Government debt 'safe, controllable'

China Daily, January 31, 2012

China's government debt is at an "overall safe and controllable" level, said Premier Wen Jiabao, who pledged that funding for key projects would be ensured and steps would be taken to gradually digest the risks.

"Through clean-ups and regulation, the trend of expanding investment vehicles has been effectively contained," Wen said.

Wen's comments, reported in the People's Daily on Monday, were made in a speech at the Central Financial Work Conference in early January.

The National Audit Office said earlier this month it had uncovered 531 billion yuan ($83.8 billion) in irregularities involving local government debt, which amounted to 10.7 trillion yuan as of the end of 2010.

The scale of China's local debt has aroused concerns among investors, and some fear that defaults would cause a chain reaction and threaten the stability of the country's banking system.

But Wen said the majority of local debt was in the form of "high-quality assets", such as infrastructure, that had healthy cash flow and promising returns.

Wen warned against a simple approach of hitting the brakes on local debt and called for gradual solutions to the problem. "We must avoid turning local risks into comprehensive, systemic risks," he said.

Meanwhile, the funding needs of key construction projects approved by the government, such as affordable housing projects, must be ensured, he said.

He urged greater attention to, and control of, systemically important financial institutions, and stressed the role of private credit in the world's second-largest economy, given that it was properly regulated.

Wen reiterated that the nation would "further improve the renminbi exchange rate formation mechanism and strengthen the flexibility of the renminbi exchange rate in both directions".

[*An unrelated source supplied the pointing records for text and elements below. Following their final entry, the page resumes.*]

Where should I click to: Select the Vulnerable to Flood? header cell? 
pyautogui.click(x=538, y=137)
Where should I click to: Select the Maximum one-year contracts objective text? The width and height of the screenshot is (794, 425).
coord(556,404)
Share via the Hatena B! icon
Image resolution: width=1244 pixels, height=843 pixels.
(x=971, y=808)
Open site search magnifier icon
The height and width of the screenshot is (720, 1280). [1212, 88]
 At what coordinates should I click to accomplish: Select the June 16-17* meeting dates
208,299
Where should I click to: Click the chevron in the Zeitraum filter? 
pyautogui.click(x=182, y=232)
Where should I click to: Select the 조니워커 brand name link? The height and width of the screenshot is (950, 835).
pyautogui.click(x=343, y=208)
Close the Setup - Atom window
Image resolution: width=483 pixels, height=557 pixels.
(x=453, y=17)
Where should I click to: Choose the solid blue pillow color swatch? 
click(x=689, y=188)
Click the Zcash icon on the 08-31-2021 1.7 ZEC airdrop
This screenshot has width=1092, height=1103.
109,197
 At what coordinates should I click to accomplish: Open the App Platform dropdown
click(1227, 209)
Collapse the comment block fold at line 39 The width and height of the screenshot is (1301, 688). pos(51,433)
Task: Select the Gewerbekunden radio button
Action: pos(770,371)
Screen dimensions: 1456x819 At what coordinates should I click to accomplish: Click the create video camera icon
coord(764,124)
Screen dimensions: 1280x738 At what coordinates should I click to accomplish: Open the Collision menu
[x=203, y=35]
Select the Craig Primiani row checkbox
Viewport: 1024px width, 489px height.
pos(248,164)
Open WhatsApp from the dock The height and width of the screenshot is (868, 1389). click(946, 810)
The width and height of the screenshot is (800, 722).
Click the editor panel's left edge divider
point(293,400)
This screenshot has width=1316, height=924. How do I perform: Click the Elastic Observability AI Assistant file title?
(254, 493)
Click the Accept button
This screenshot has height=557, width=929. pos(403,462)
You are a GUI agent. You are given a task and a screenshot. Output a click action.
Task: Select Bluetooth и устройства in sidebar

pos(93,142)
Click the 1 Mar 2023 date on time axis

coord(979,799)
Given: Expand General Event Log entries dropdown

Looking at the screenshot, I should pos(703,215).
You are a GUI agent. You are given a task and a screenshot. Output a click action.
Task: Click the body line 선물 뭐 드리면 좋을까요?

"Declining revenue for local governments and a large volume of maturing debt have made local debt a focus of emphasis in China's financial stability this year," said Guo Tianyong, director of the Banking Research Center at the Central University of Finance and Economics.

"While properly handling the debt stock, authorities should regulate the mechanism for further financing of local governments" and consolidate their debt payments into the budget, Guo said.

Wang Tao, an economist at UBS AG, said that declines in the property market and the risks of local debt would not generate systemic risk in the near future, because the nation's policy stance had shifted to stopping the growth rate from falling too fast.

"The government is seeking a balance between maintaining growth and dealing with the negative effects left over from the last round of fiscal stimulus," Wang said.

China has set a target of 8 trillion yuan in new local-currency loans and 14 percent growth in broad M2 money supply for 2012, Reuters reported, citing sources familiar with government plans.

This suggests a rise from 7.47 trillion yuan in new bank loans and annual M2 growth of 13.6 percent achieved in 2011, implying a further loosening of policy by the People's Bank of China to support the economy as growth weakens and inflation eases.